TASK BRIEF:
Could you set down the records below exactly as they are, with no pictures?
── DATA FOR THIS EXERCISE
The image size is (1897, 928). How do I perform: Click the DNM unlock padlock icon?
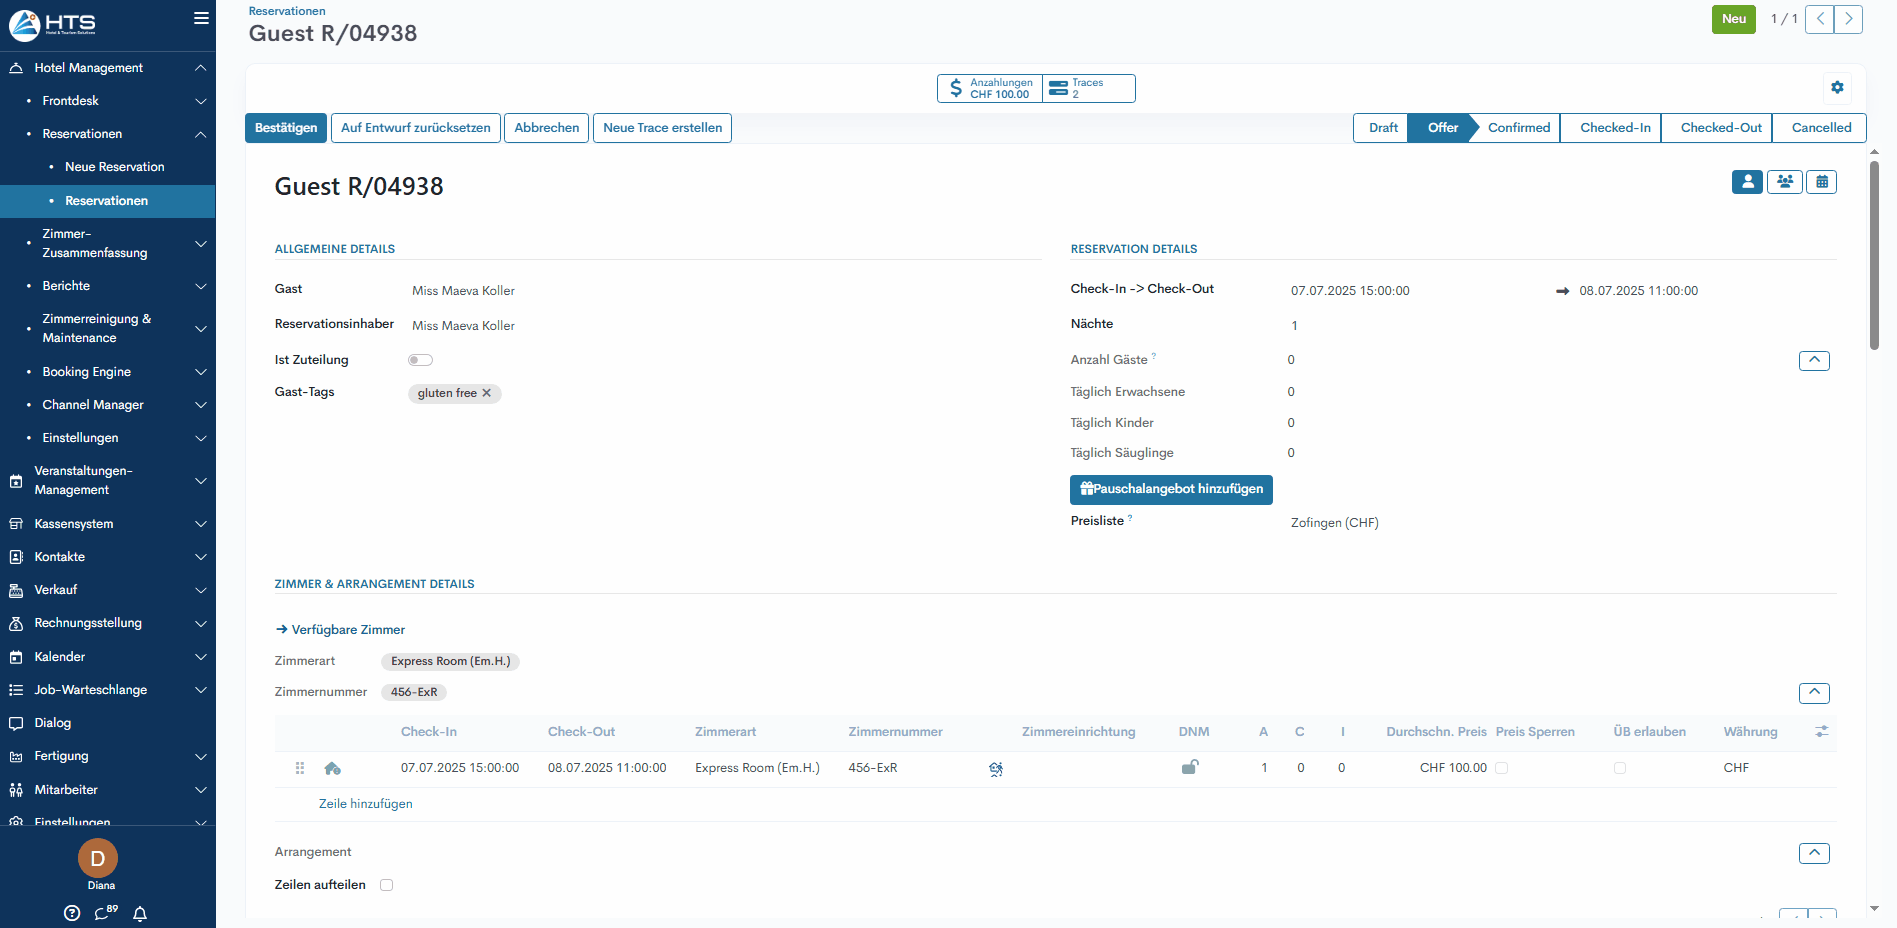pyautogui.click(x=1190, y=768)
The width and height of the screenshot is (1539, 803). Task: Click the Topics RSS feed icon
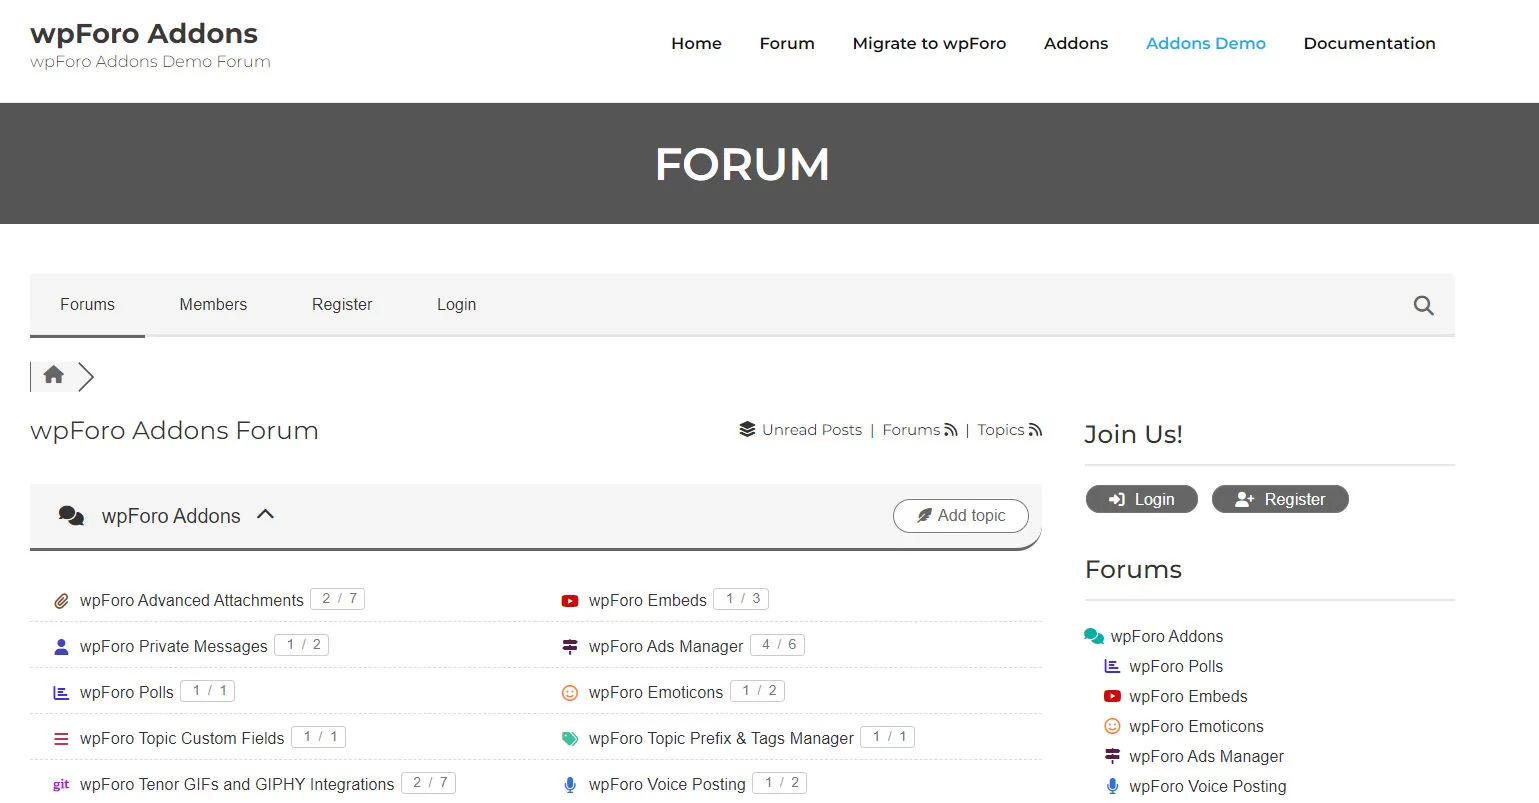pos(1035,430)
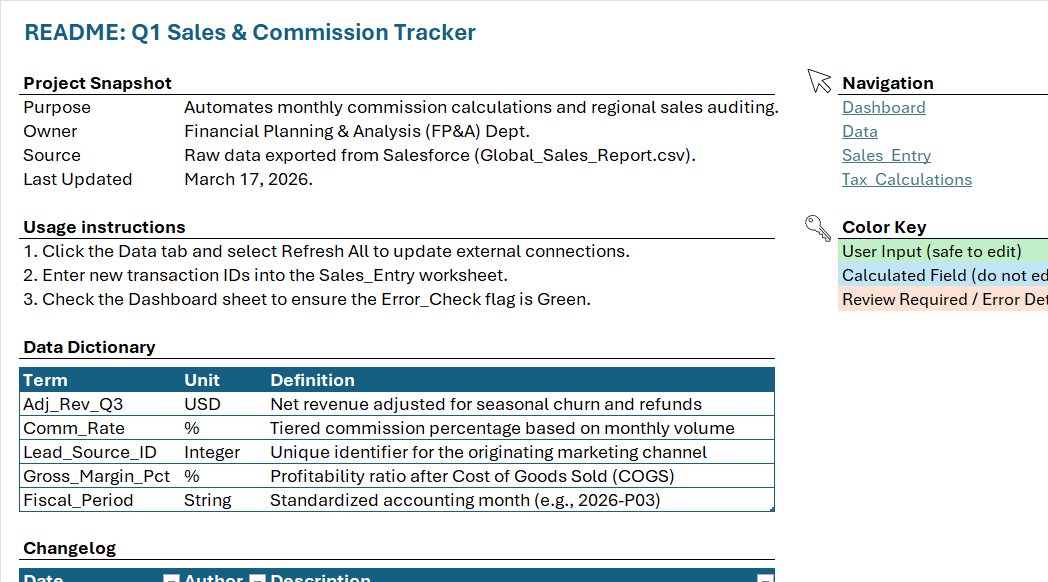
Task: Open the Description column filter dropdown
Action: click(x=765, y=579)
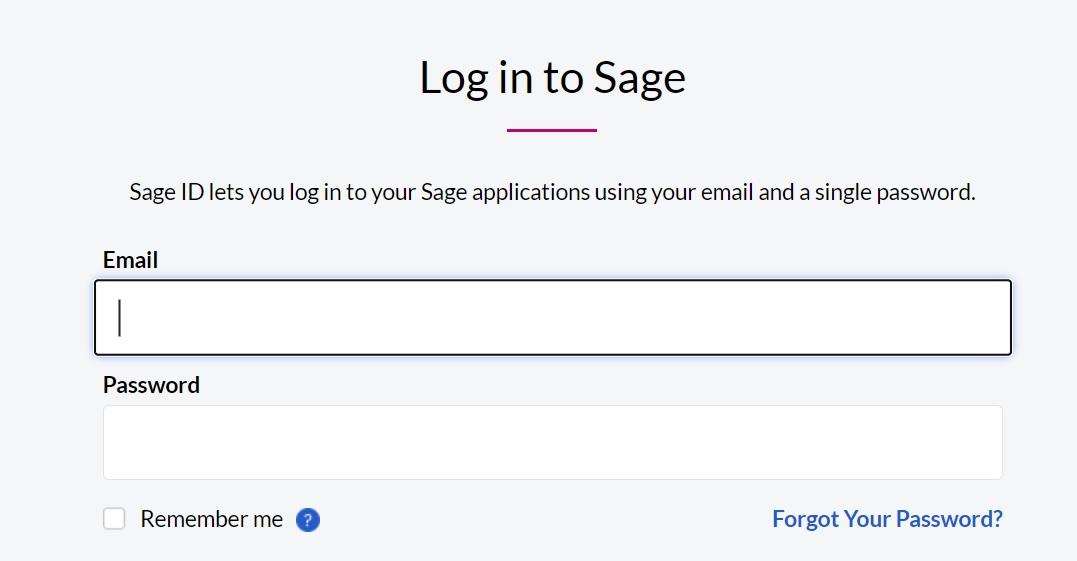Click the word Password in the Forgot link
Viewport: 1077px width, 561px height.
tap(949, 519)
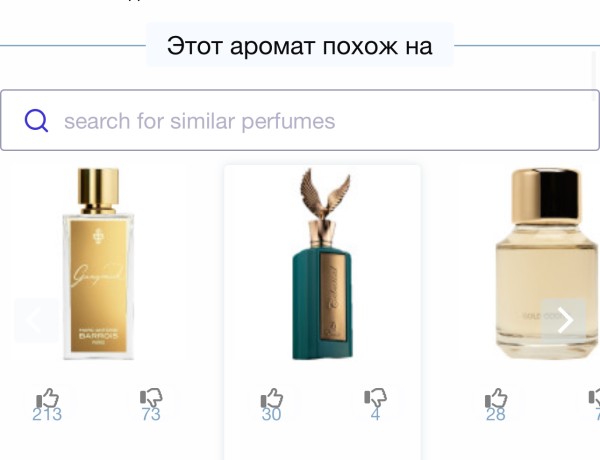
Task: Like the Gold Cool round bottle perfume
Action: pos(496,398)
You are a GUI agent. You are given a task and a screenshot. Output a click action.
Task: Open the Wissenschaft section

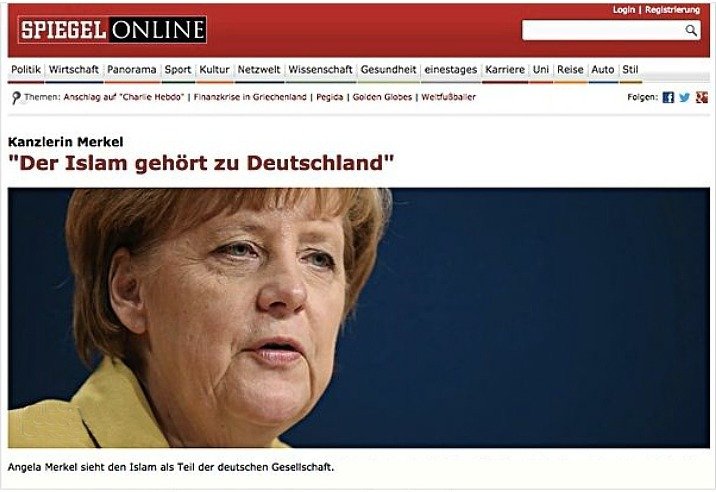click(321, 70)
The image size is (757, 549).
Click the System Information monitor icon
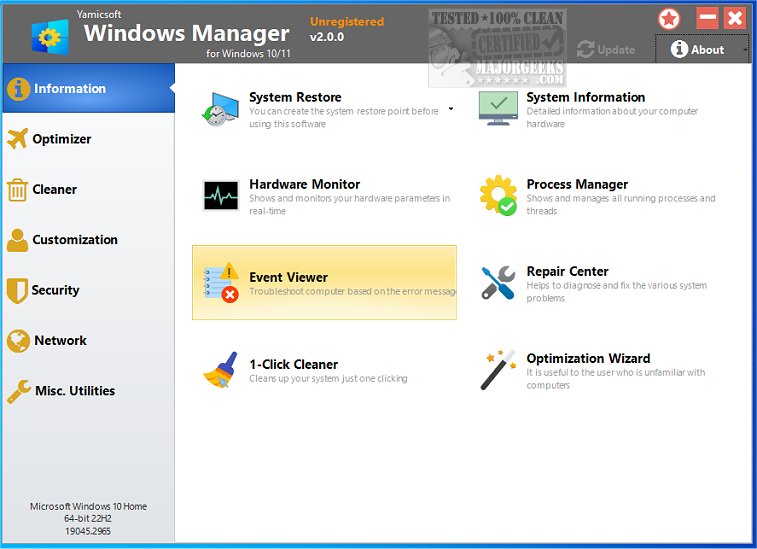tap(497, 108)
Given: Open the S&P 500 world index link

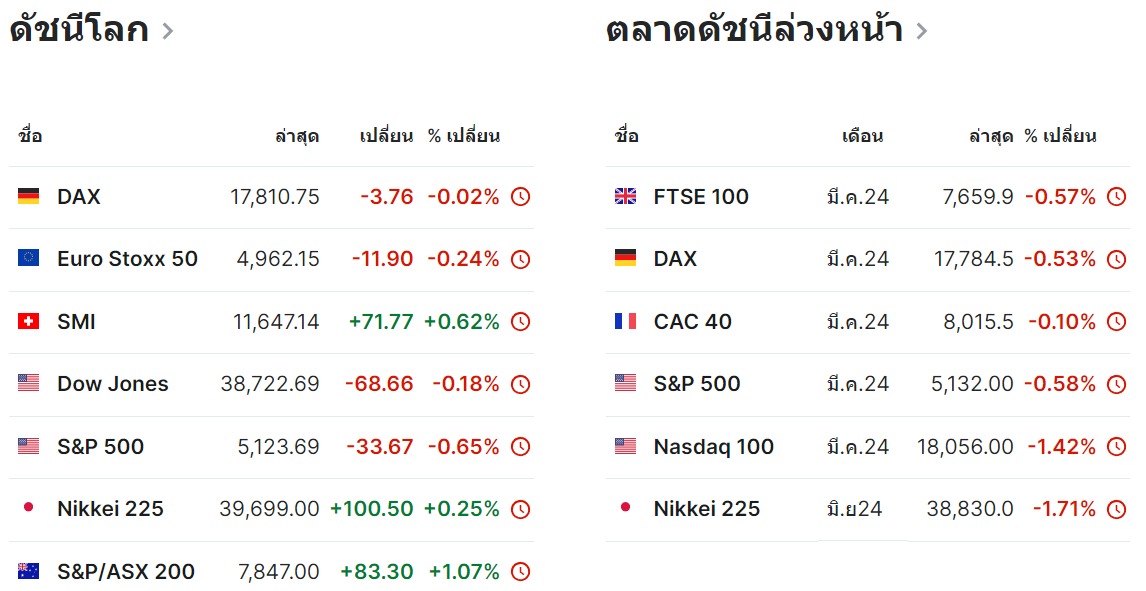Looking at the screenshot, I should pyautogui.click(x=100, y=446).
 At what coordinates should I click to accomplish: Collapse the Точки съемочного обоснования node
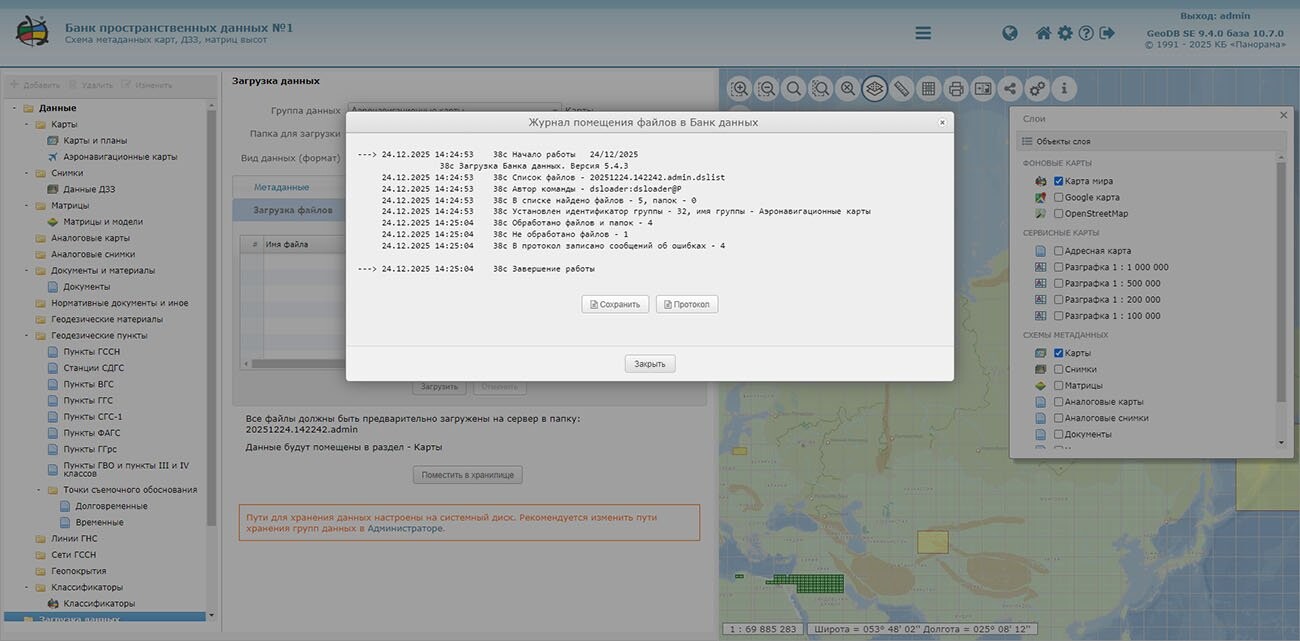[39, 490]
────
RESULT OF THIS TASK:
The image size is (1897, 928). How do I perform: Click the DNM unlock padlock icon?
pyautogui.click(x=1190, y=768)
The width and height of the screenshot is (1539, 803). Task: Click the Topics RSS feed icon
pos(1035,430)
Task: Open the Description column filter dropdown
Action: click(x=765, y=579)
Click the word Password in the Forgot link
Viewport: 1077px width, 561px height.
tap(949, 519)
Task: Like the Gold Cool round bottle perfume
Action: pos(496,398)
You are a GUI agent. You are given a task and a screenshot. Output a click action.
Task: Open the Wissenschaft section

click(321, 70)
The image size is (757, 549).
Click the System Information monitor icon
tap(497, 108)
Given: Open the S&P 500 world index link

Looking at the screenshot, I should pyautogui.click(x=100, y=446).
 At what coordinates should I click to accomplish: Collapse the Точки съемочного обоснования node
[39, 490]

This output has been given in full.